La comunità raccoglie famiglie, preti, laici e laiche che formano una comunità di eucaristia e di vita comune. L’organo di riferimento è l’assemblea dei membri che elegge i consiglio direttivo e il suo presidente, confermati dal vescovo locale.

Teologia vissuta

Fra i riferimenti teologici e valoriali elaborati (alcuni prima del concilio) vi è la convinzione della centralità del popolo di Dio, la scoperta delle radici ebraiche della fede cristiana, la dimensione essenzialmente comunitaria della testimonianza cristiana, la pervasività della fede per tutti gli ambienti vitali, la connessione fra principio monastico e principio domestico.

Totalmente indipendenti dal sistema della «tassa della Chiesa» vigente in Germania e quindi finanziariamente autonomi, avvertono la comunità come popolo di Dio in cammino, in continuità con la coscienza ebraica di Gesù. Ancora negli anni ’50 si poteva sentire da loro affermazioni come questa: «Gesù era un ebreo e non un cristiano». Una identità di fede forte che non fa riferimento alla parrocchia, anche per la celebrazione pasquale. Si avvertono nel cuore della Chiesa, riferimento per la sua riforma. Lontani da ogni atteggiamento intimistico e a-storico sono critici anche dell’adattamento alle esigenze del tempo, poco interessati a un generico umanesimo non connotato in senso cristiano.

Insomma, una comunità che vive l’essenza del cristianesimo, poco interessata alla teologia puramente accademica. Vita comune significa centralità dell’assemblea e coerente sviluppo delle attività artigianali, artistiche, economiche, mediche e pedagogiche. Arrivano a gestire alcune scuole, studi medici, farmacie, aziende artigianali e industriali e una casa editrice (Urfeld).

- [Esercizio 1]
Perché, secondo il testo sulla comunità, i suoi membri sono finanziariamente autonomi?
- [Esercizio 2]
Ritrascrivi senza modifiche il passo del testo sulla comunità che va da "Fra i riferimenti" fino a "e principio domestico.".

- [Insieme di dati]
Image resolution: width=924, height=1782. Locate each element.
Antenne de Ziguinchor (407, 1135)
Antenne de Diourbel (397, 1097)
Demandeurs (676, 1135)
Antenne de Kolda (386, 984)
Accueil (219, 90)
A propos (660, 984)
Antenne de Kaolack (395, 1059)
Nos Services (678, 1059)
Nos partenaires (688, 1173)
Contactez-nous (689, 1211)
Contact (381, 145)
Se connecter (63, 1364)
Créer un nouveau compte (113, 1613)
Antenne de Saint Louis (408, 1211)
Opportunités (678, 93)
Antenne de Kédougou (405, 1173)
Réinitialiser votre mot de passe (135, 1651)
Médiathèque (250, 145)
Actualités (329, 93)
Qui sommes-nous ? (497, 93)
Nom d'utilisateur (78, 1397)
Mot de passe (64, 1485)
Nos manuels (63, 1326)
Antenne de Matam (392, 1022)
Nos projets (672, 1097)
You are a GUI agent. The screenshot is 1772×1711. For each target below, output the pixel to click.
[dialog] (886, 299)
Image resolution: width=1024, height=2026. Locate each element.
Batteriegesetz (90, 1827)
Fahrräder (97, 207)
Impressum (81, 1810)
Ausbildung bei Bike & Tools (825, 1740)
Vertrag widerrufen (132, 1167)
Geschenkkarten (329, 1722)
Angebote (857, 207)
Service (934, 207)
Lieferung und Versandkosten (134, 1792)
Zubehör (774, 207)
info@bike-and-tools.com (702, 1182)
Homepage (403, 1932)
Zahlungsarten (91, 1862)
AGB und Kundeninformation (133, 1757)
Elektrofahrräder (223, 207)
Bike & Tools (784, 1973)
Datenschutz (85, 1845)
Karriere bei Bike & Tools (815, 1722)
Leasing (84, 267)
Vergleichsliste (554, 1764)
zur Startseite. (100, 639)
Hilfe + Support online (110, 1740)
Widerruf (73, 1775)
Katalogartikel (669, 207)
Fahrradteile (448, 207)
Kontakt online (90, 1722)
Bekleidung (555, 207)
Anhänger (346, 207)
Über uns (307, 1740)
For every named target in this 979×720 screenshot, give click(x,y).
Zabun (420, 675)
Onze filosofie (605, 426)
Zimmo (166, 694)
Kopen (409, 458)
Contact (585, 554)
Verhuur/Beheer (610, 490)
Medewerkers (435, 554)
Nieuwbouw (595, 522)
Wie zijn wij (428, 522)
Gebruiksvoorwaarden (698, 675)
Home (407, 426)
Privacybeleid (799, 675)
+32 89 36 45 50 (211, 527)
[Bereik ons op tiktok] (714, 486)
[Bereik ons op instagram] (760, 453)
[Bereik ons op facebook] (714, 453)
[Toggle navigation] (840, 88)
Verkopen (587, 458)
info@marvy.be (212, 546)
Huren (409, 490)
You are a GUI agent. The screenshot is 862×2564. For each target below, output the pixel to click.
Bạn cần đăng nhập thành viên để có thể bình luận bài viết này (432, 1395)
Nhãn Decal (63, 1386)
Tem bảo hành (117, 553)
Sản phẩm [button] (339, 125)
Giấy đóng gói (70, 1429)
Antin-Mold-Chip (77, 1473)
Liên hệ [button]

- [Risultato dell'esercizio 1]
Sono finanziariamente autonomi perché sono totalmente indipendenti dal sistema della «tassa della Chiesa» vigente in Germania.

- [Risultato dell'esercizio 2]
Fra i riferimenti teologici e valoriali elaborati (alcuni prima del concilio) vi è la convinzione della centralità del popolo di Dio, la scoperta delle radici ebraiche della fede cristiana, la dimensione essenzialmente comunitaria della testimonianza cristiana, la pervasività della fede per tutti gli ambienti vitali, la connessione fra principio monastico e principio domestico.